Value: 3, 4, 5, 6, 7, 8, 4, 5, 6, 7, 8, 5, 6, 7, 8, 6, 7, 8, 7, 8, 8
Why do you have this problem? Because the first set of nested for loops does nothing to prevent you from trying to insert duplicates of the duplicate array indices!
What is the best solution?
Use a Set!
Sets guarantee that there are no duplicate entries in them. If you create a new Set and then add all of your array items to it, the Set will prune the duplicates. Then it is just a matter of going back from the Set to an array.

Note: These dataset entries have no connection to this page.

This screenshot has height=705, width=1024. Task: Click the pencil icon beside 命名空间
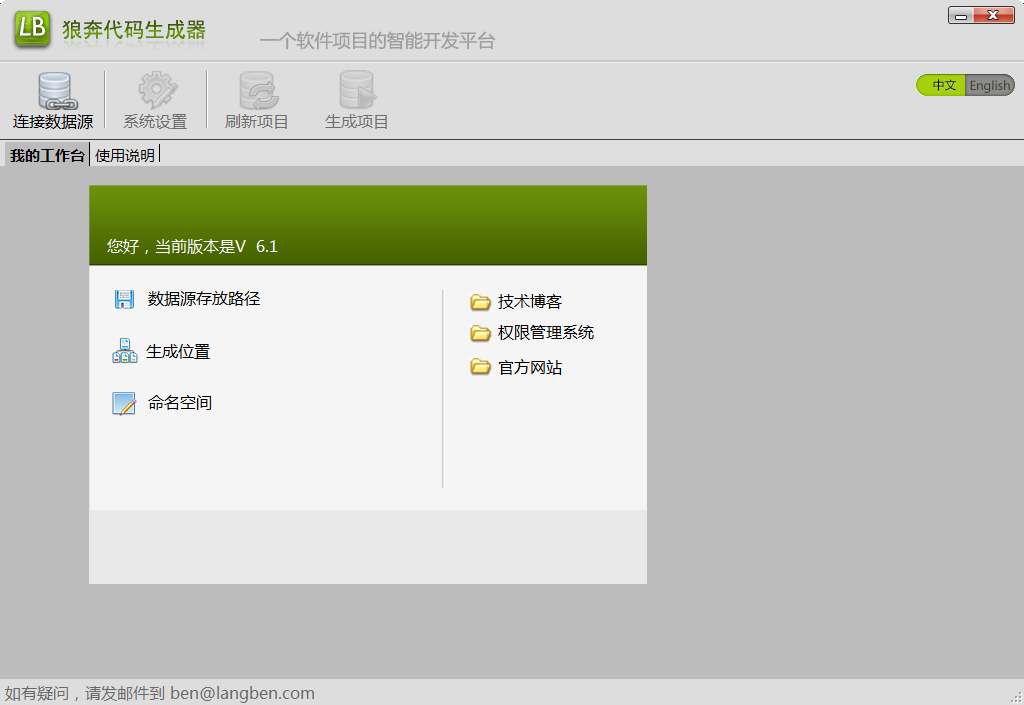click(124, 402)
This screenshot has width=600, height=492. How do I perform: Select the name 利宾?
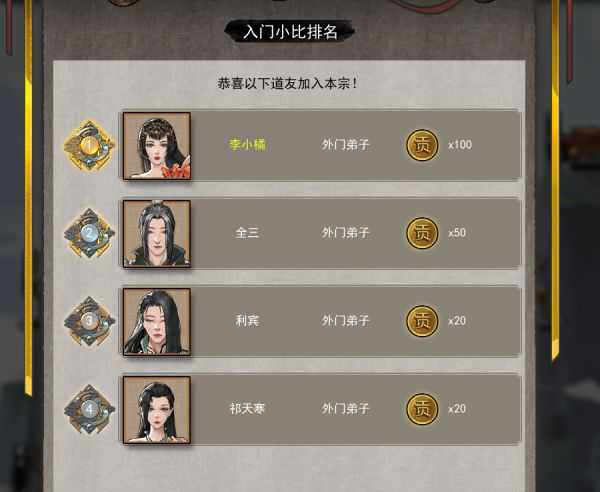(247, 321)
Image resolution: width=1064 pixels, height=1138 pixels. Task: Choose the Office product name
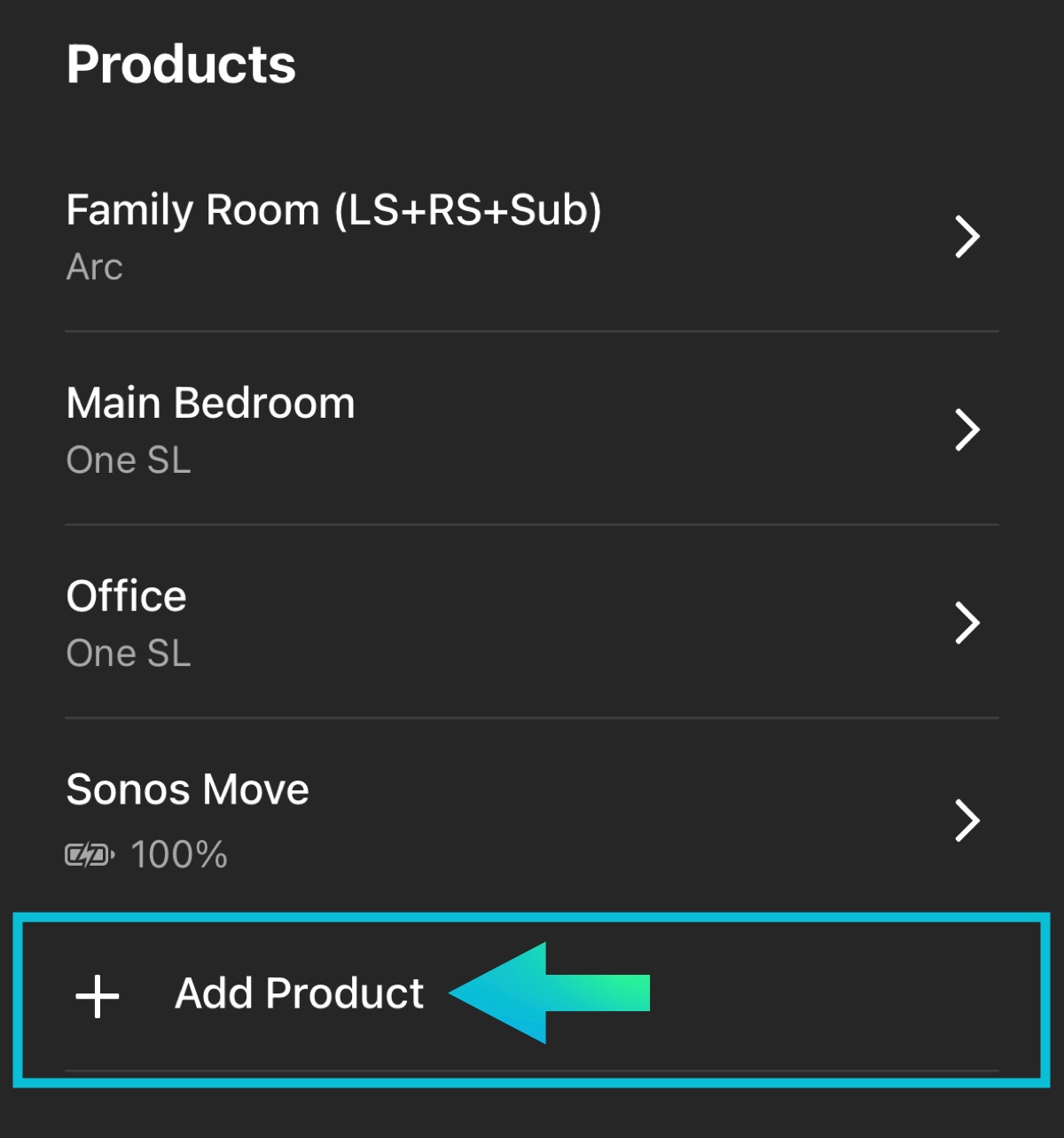[x=126, y=596]

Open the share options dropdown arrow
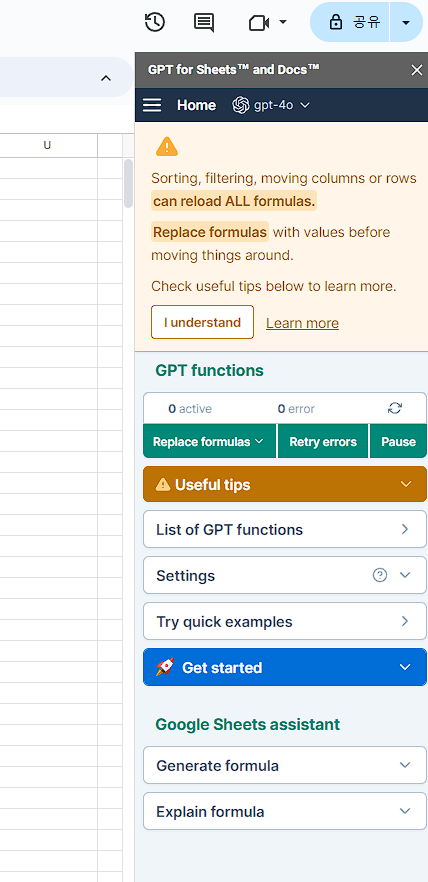coord(406,22)
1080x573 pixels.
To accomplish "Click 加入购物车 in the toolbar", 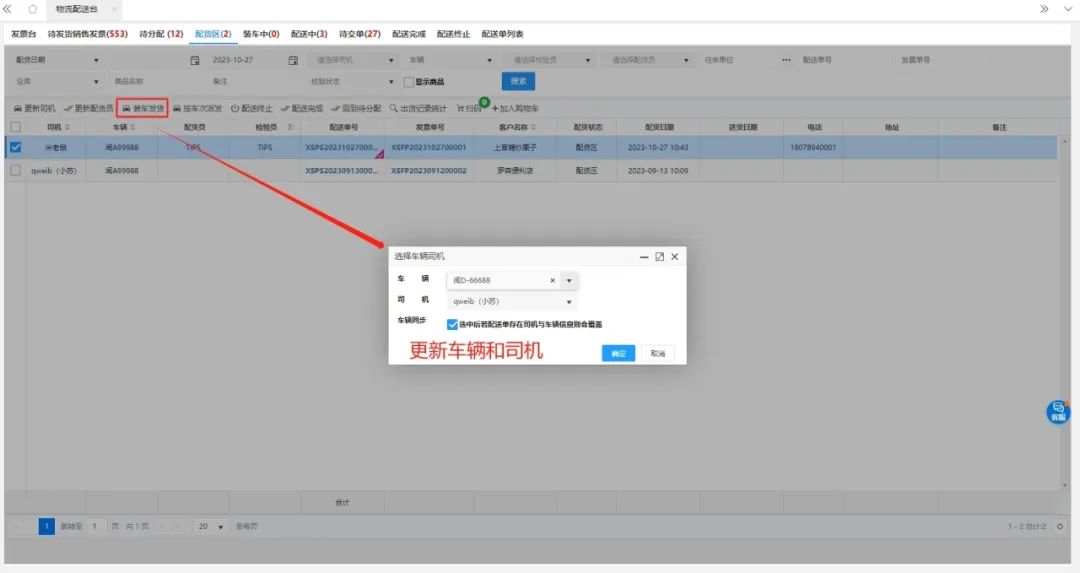I will (x=515, y=108).
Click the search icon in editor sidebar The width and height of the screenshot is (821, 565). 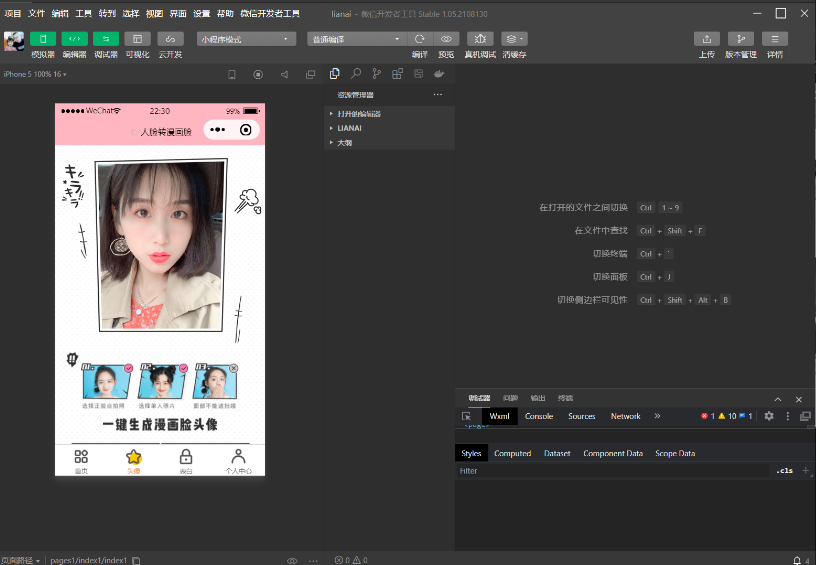tap(355, 74)
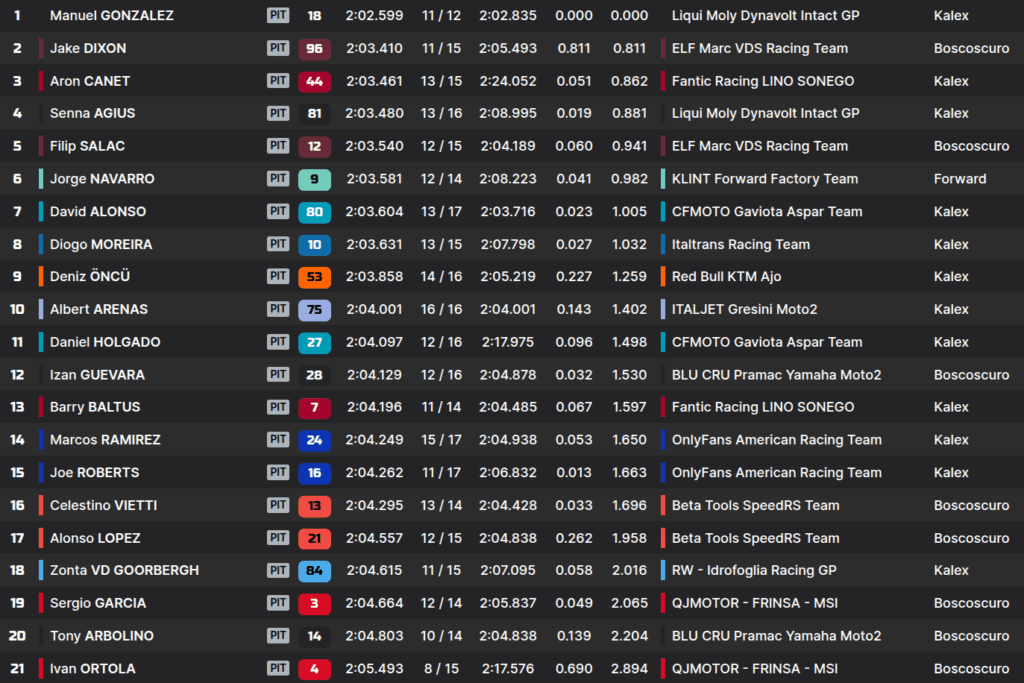The image size is (1024, 683).
Task: Click Manuel Gonzalez's best lap time 2:02.599
Action: (x=374, y=16)
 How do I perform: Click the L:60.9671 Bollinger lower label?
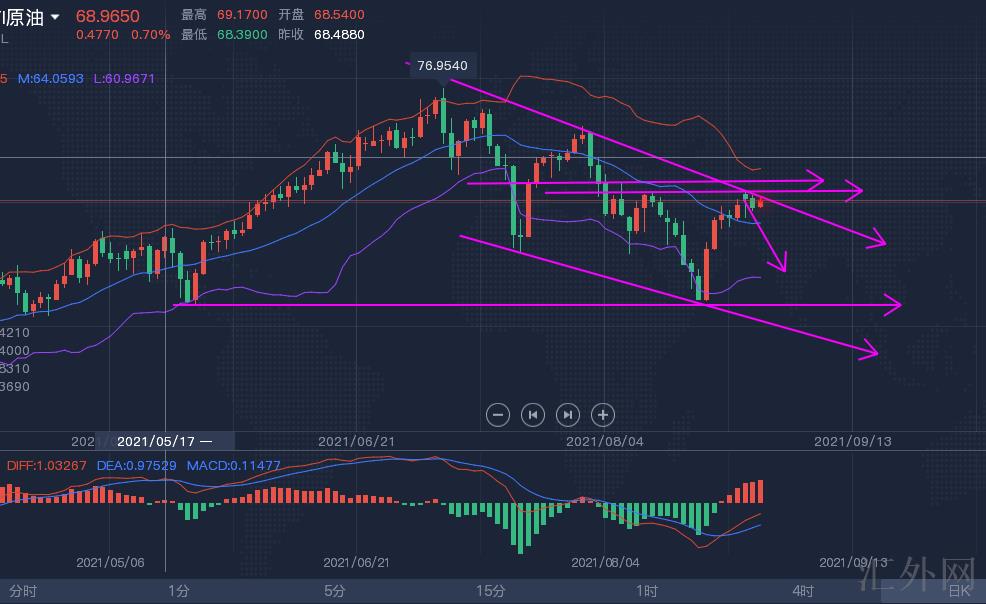pos(124,78)
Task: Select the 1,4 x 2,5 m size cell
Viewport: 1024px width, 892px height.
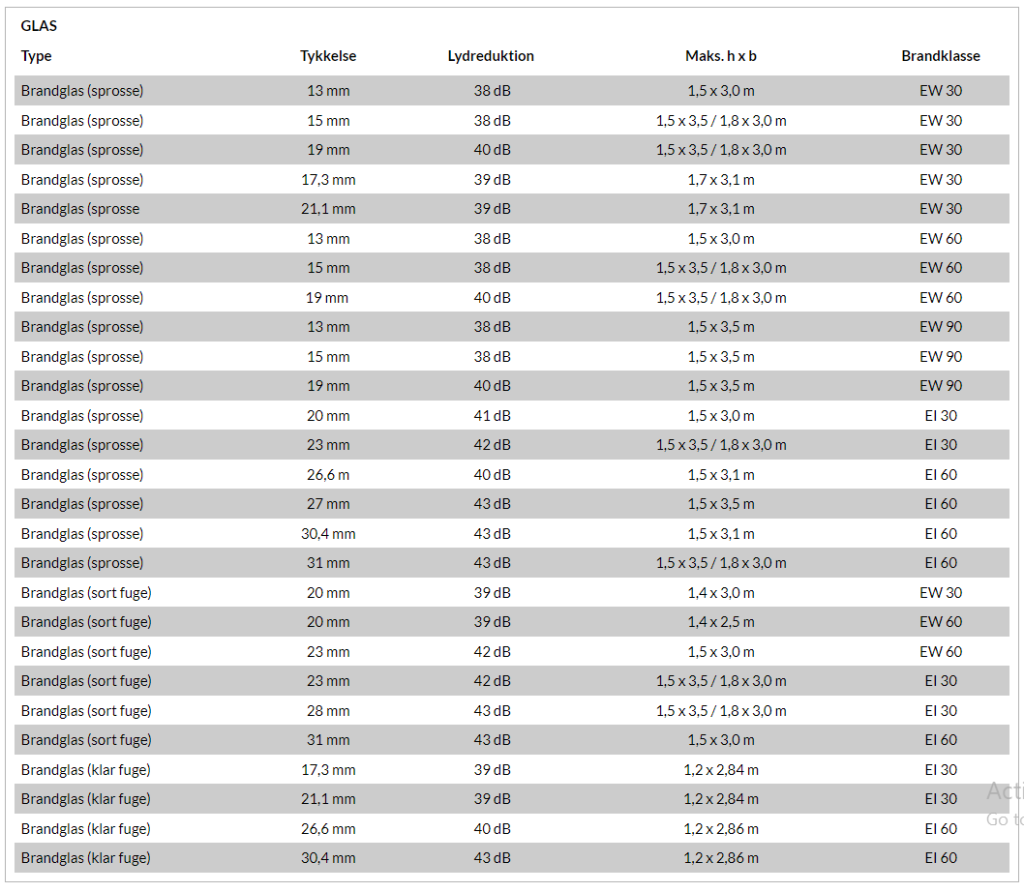Action: [x=720, y=622]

Alternatively, here is a very C-way of doing the same thing:
//duplicates will be a truth table indicating which indices are duplicates.
//initially all values are set to false
boolean duplicates[] = new boolean[items.length];
for ( int i = 0; i< numItems ; i++) {
if (!duplicates[i]) { //if i is not a known duplicate
for(int j = i + 1; j < numItems; j++) {
if(items[i] ==items[j]) {
duplicates[j] = true; //mark j as a known duplicate
}
}
}
}
I leave it to you to figure out how to finish.
import java.util.HashSet;
import sun.security.util.Length;
public class arrayduplication {
public static void main(String[] args) {
int arr[]={1,5,1,2,5,2,10};
TreeSet< Integer>set=new TreeSet<Integer>();
for(int i=0;i<arr.length;i++){
set.add(Integer.valueOf(arr[i]));
}
System.out.println(set);
}
}
You have already used num_items to bound your loop. Use that variable to set your array size for tempa also.
double tempa [] = new double [num_items];
Instead of doing it in array, you can simply use java.util.Set.
Here an example:
public static void main(String[] args)
{
Double[] values = new Double[]{ 1.0, 2.0, 2.0, 2.0, 3.0, 10.0, 10.0 };
Set<Double> singleValues = new HashSet<Double>();
for (Double value : values)
{
singleValues.add(value);
}
System.out.println("singleValues: "+singleValues);
// now convert it into double array
Double[] dValues = singleValues.toArray(new Double[]{});
}
Here's another alternative without the use of sets, only primitive types:
public static double [] removeDuplicates(double arr[]) {
double [] tempa = new double[arr.length];
int uniqueCount = 0;
for (int i=0;i<arr.length;i++) {
boolean unique = true;
for (int j=0;j<uniqueCount && unique;j++) {
if (arr[i] == tempa[j]) {
unique = false;
}
}
if (unique) {
tempa[uniqueCount++] = arr[i];
}
}
return Arrays.copyOf(tempa, uniqueCount);
}
It does require a temporary array of double objects on the way towards getting your actual result.
You can use a set for removing multiples.